RECORDS FOR THE EXERCISE:
· · · · · · ·

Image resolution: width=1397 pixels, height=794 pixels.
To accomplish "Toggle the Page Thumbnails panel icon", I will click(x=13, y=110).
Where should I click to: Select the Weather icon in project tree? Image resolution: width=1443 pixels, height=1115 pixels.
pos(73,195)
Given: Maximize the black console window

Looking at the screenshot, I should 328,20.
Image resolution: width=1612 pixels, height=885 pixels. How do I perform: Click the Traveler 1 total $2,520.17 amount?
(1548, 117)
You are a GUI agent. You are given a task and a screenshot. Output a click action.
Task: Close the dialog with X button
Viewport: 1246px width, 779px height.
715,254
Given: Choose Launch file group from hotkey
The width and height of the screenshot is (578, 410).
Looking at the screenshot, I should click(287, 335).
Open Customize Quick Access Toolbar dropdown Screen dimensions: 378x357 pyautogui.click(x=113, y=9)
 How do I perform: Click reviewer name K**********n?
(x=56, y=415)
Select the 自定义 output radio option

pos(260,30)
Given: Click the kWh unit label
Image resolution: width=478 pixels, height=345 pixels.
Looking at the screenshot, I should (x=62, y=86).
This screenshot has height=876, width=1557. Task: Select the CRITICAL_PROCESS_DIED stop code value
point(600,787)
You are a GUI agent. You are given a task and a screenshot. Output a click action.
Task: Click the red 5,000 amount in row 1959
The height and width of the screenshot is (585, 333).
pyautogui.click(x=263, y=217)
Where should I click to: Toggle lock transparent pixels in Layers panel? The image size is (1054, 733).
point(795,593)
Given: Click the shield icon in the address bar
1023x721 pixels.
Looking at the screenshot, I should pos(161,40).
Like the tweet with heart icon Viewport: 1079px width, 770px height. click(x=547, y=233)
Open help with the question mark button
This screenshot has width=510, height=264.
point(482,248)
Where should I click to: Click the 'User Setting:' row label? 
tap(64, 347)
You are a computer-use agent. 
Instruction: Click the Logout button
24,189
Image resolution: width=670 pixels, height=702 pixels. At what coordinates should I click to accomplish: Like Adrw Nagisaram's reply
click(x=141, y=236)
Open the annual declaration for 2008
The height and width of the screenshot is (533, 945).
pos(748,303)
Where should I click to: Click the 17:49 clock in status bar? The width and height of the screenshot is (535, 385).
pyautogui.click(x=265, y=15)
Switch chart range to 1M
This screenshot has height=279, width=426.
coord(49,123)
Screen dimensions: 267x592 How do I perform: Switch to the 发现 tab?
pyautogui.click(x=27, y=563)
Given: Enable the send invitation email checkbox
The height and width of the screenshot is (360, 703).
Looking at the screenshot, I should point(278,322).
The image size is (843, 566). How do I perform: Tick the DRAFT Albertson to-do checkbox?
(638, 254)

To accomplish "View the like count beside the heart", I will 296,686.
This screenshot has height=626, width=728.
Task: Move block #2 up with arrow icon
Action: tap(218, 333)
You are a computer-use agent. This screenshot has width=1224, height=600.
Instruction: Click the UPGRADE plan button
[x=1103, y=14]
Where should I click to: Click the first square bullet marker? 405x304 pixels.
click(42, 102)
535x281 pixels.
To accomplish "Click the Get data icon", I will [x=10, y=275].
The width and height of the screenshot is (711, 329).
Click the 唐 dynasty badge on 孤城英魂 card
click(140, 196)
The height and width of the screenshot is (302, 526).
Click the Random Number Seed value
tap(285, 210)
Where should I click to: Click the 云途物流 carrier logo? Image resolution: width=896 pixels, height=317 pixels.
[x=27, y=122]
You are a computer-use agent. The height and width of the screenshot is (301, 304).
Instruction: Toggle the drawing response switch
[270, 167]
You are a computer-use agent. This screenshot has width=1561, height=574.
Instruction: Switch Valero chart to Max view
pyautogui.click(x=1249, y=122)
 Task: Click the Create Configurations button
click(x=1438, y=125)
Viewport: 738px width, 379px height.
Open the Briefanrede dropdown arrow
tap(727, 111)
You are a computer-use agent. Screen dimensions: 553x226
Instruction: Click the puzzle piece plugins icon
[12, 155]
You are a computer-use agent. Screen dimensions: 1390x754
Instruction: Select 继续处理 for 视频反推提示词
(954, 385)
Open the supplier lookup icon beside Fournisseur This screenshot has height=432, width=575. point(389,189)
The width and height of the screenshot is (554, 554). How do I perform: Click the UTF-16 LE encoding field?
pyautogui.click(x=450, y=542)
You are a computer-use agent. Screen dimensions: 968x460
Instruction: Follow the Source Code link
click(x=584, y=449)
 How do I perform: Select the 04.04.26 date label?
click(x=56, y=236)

· · · · · · ·

TASK REQUIREMENTS:
Copy out the records once more. Match them exactly.

RESPONSE FOR THIS EXERCISE:
Image resolution: width=1397 pixels, height=794 pixels.
To accomplish "Toggle the Page Thumbnails panel icon", I will click(x=13, y=110).
Where should I click to: Select the Weather icon in project tree? Image resolution: width=1443 pixels, height=1115 pixels.
pos(73,195)
Given: Maximize the black console window

Looking at the screenshot, I should 328,20.
Image resolution: width=1612 pixels, height=885 pixels. How do I perform: Click the Traveler 1 total $2,520.17 amount?
(1548, 117)
You are a GUI agent. You are given a task and a screenshot. Output a click action.
Task: Close the dialog with X button
Viewport: 1246px width, 779px height.
715,254
Given: Choose Launch file group from hotkey
The width and height of the screenshot is (578, 410).
Looking at the screenshot, I should click(287, 335).
Open Customize Quick Access Toolbar dropdown Screen dimensions: 378x357 pyautogui.click(x=113, y=9)
 How do I perform: Click reviewer name K**********n?
(x=56, y=415)
Select the 自定义 output radio option

pos(260,30)
Given: Click the kWh unit label
Image resolution: width=478 pixels, height=345 pixels.
Looking at the screenshot, I should (x=62, y=86).
This screenshot has height=876, width=1557. Task: Select the CRITICAL_PROCESS_DIED stop code value
point(600,787)
You are a GUI agent. You are given a task and a screenshot. Output a click action.
Task: Click the red 5,000 amount in row 1959
The height and width of the screenshot is (585, 333).
pyautogui.click(x=263, y=217)
Where should I click to: Toggle lock transparent pixels in Layers panel? The image size is (1054, 733).
point(795,593)
Given: Click the shield icon in the address bar
1023x721 pixels.
Looking at the screenshot, I should pos(161,40).
Like the tweet with heart icon Viewport: 1079px width, 770px height. click(x=547, y=233)
Open help with the question mark button
This screenshot has width=510, height=264.
point(482,248)
Where should I click to: Click the 'User Setting:' row label? 
tap(64, 347)
You are a computer-use agent. 
Instruction: Click the Logout button
24,189
Image resolution: width=670 pixels, height=702 pixels. At what coordinates should I click to accomplish: Like Adrw Nagisaram's reply
click(x=141, y=236)
Open the annual declaration for 2008
The height and width of the screenshot is (533, 945).
pos(748,303)
Where should I click to: Click the 17:49 clock in status bar? The width and height of the screenshot is (535, 385).
pyautogui.click(x=265, y=15)
Switch chart range to 1M
This screenshot has height=279, width=426.
coord(49,123)
Screen dimensions: 267x592 How do I perform: Switch to the 发现 tab?
pyautogui.click(x=27, y=563)
Given: Enable the send invitation email checkbox
The height and width of the screenshot is (360, 703).
Looking at the screenshot, I should point(278,322).
The image size is (843, 566). How do I perform: Tick the DRAFT Albertson to-do checkbox?
(638, 254)

To accomplish "View the like count beside the heart", I will 296,686.
This screenshot has height=626, width=728.
Task: Move block #2 up with arrow icon
Action: tap(218, 333)
You are a computer-use agent. This screenshot has width=1224, height=600.
Instruction: Click the UPGRADE plan button
[x=1103, y=14]
Where should I click to: Click the first square bullet marker? 405x304 pixels.
click(42, 102)
535x281 pixels.
To accomplish "Click the Get data icon", I will [x=10, y=275].
The width and height of the screenshot is (711, 329).
Click the 唐 dynasty badge on 孤城英魂 card
click(140, 196)
The height and width of the screenshot is (302, 526).
Click the Random Number Seed value
tap(285, 210)
Where should I click to: Click the 云途物流 carrier logo? Image resolution: width=896 pixels, height=317 pixels.
[x=27, y=122]
You are a computer-use agent. The height and width of the screenshot is (301, 304).
Instruction: Toggle the drawing response switch
[270, 167]
You are a computer-use agent. This screenshot has width=1561, height=574.
Instruction: Switch Valero chart to Max view
pyautogui.click(x=1249, y=122)
 Task: Click the Create Configurations button
click(x=1438, y=125)
Viewport: 738px width, 379px height.
Open the Briefanrede dropdown arrow
tap(727, 111)
You are a computer-use agent. Screen dimensions: 553x226
Instruction: Click the puzzle piece plugins icon
[12, 155]
You are a computer-use agent. Screen dimensions: 1390x754
Instruction: Select 继续处理 for 视频反推提示词
(954, 385)
Open the supplier lookup icon beside Fournisseur This screenshot has height=432, width=575. point(389,189)
The width and height of the screenshot is (554, 554). How do I perform: Click the UTF-16 LE encoding field?
pyautogui.click(x=450, y=542)
You are a computer-use agent. Screen dimensions: 968x460
Instruction: Follow the Source Code link
click(x=584, y=449)
 How do I perform: Select the 04.04.26 date label?
click(x=56, y=236)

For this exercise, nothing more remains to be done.